System blocklist domain names and IPs: Domain names and IPs curated by host security operation experts and algorithm experts, which can be automatically intercepted.
Interception principle explanation: A malicious request refers to terminating the access process to a rule domain/IP. It does not end the process but terminates the access request.
Note:
If you find any false interceptions, you can create a custom policy for allowlist processing or Contact Us.
System automatic interception rules are only available to flagship edition users.
1. Log in to the CWPP Console, select Intrusion Detection > Anti-Malicious Requests from the left sidebar.
2. On the Malicious Requests page, the system supports enabling automatic interception rules in the following two ways.
On the policy configuration page, click the activation status switch on the right side of the system automatic interception rule policy. In the execution action column, you can switch between standard mode interception and enhanced protection mode interception.

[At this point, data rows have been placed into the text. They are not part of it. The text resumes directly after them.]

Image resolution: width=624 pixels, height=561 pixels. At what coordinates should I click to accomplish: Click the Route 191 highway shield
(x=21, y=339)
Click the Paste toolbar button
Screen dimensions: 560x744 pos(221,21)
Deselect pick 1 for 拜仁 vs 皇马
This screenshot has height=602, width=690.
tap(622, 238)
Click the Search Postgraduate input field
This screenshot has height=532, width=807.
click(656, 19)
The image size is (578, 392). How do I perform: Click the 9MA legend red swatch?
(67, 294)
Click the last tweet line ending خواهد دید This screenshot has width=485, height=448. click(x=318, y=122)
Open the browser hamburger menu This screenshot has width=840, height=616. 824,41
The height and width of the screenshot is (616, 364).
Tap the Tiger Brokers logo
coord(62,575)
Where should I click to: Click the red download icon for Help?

Standard mode: Integrates multiple engine detection results and automatically protects against high-confidence risks, making it more suitable for daily security operations.
Enhanced protection mode: Integrates multiple engine detection results and automatically protects against medium and high-confidence risks. There may be a risk of false interception, suitable for enhanced protection, please enable with caution.

On the alarm list page, click to enable the automatic interception switch for malicious requests.